======== Material for the task ========
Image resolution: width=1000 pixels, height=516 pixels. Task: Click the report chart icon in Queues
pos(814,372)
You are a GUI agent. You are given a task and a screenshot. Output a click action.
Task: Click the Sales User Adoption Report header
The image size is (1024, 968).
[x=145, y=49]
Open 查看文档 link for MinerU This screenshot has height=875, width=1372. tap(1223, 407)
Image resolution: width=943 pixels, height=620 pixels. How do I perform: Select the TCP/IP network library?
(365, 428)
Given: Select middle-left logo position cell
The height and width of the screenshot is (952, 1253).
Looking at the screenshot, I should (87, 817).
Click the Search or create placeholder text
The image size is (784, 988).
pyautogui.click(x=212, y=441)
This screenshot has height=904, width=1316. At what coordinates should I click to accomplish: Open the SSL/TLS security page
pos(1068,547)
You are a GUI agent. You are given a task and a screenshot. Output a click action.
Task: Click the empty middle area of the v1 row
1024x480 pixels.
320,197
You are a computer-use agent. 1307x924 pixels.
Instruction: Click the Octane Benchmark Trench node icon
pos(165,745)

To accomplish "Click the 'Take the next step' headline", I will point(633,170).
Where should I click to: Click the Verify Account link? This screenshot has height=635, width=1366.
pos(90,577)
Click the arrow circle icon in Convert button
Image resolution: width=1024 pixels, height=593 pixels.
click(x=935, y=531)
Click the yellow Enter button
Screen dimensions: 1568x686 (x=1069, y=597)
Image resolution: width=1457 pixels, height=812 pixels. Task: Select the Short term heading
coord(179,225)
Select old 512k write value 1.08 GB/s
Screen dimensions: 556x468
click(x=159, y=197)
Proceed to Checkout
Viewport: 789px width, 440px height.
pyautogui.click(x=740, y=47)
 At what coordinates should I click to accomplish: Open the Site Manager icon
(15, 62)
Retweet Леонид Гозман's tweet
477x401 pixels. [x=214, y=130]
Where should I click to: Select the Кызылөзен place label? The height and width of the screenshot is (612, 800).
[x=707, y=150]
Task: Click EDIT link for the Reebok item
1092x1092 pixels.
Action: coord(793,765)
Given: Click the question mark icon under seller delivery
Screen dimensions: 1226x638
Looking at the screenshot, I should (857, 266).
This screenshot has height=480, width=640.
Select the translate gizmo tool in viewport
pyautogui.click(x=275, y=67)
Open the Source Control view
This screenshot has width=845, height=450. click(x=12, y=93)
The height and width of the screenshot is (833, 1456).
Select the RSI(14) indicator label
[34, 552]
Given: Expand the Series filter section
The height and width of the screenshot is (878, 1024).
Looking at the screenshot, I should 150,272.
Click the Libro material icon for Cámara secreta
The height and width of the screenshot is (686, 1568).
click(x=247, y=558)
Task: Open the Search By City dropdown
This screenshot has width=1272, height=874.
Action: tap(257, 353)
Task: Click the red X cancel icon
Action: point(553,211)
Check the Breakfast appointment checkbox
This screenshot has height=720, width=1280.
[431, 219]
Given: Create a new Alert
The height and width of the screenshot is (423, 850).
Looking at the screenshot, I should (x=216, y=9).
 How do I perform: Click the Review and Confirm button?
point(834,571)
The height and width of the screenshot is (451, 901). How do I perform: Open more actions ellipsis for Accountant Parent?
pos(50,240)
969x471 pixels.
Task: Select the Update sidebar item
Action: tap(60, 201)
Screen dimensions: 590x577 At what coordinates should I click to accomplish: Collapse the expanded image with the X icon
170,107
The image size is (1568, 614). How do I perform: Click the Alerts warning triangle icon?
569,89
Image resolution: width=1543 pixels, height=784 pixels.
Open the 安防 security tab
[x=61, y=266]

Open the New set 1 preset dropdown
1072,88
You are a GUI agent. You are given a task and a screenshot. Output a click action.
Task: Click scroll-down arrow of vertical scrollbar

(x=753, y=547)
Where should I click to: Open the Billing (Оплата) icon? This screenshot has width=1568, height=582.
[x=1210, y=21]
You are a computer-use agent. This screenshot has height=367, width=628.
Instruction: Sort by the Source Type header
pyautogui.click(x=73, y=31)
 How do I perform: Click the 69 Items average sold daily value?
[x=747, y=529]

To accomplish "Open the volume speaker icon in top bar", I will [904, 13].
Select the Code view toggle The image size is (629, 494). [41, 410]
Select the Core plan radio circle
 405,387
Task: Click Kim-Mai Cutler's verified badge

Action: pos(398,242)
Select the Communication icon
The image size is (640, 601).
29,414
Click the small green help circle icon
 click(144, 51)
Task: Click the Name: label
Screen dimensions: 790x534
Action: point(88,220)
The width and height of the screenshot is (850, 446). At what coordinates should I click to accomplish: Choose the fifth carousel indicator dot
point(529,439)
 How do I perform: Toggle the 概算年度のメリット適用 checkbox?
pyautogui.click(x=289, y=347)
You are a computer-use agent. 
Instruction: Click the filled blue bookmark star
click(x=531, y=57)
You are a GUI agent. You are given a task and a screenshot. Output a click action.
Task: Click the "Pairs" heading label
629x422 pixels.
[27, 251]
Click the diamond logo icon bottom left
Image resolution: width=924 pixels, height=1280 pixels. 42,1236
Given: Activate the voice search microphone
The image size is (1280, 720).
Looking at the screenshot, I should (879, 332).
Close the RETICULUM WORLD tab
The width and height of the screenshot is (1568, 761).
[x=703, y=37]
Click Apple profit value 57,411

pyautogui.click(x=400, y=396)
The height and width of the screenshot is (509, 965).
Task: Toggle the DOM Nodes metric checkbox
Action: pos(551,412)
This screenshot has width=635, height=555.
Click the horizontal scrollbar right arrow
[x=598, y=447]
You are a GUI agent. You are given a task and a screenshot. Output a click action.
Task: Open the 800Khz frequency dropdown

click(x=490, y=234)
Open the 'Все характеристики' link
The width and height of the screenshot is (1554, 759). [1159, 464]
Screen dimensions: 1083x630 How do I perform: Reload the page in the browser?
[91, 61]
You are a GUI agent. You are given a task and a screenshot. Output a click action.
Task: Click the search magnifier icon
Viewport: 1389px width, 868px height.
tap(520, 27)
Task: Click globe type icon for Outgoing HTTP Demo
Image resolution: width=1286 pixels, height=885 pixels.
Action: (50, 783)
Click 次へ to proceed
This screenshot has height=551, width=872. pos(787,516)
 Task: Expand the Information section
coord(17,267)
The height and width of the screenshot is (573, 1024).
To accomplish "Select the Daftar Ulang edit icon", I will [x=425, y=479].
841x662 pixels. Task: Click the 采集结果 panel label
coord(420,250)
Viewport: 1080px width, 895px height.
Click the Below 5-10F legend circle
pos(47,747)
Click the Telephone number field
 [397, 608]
========
Prompt:
Each line from the one holding "Image resolution: width=1286" through the last line of the data is to be transcribed exactly, with nothing else added.

Result of the task:
Image resolution: width=1286 pixels, height=885 pixels.
Action: (50, 783)
Click 次へ to proceed
This screenshot has height=551, width=872. pos(787,516)
 Task: Expand the Information section
coord(17,267)
The height and width of the screenshot is (573, 1024).
To accomplish "Select the Daftar Ulang edit icon", I will [x=425, y=479].
841x662 pixels. Task: Click the 采集结果 panel label
coord(420,250)
Viewport: 1080px width, 895px height.
Click the Below 5-10F legend circle
pos(47,747)
Click the Telephone number field
 [397, 608]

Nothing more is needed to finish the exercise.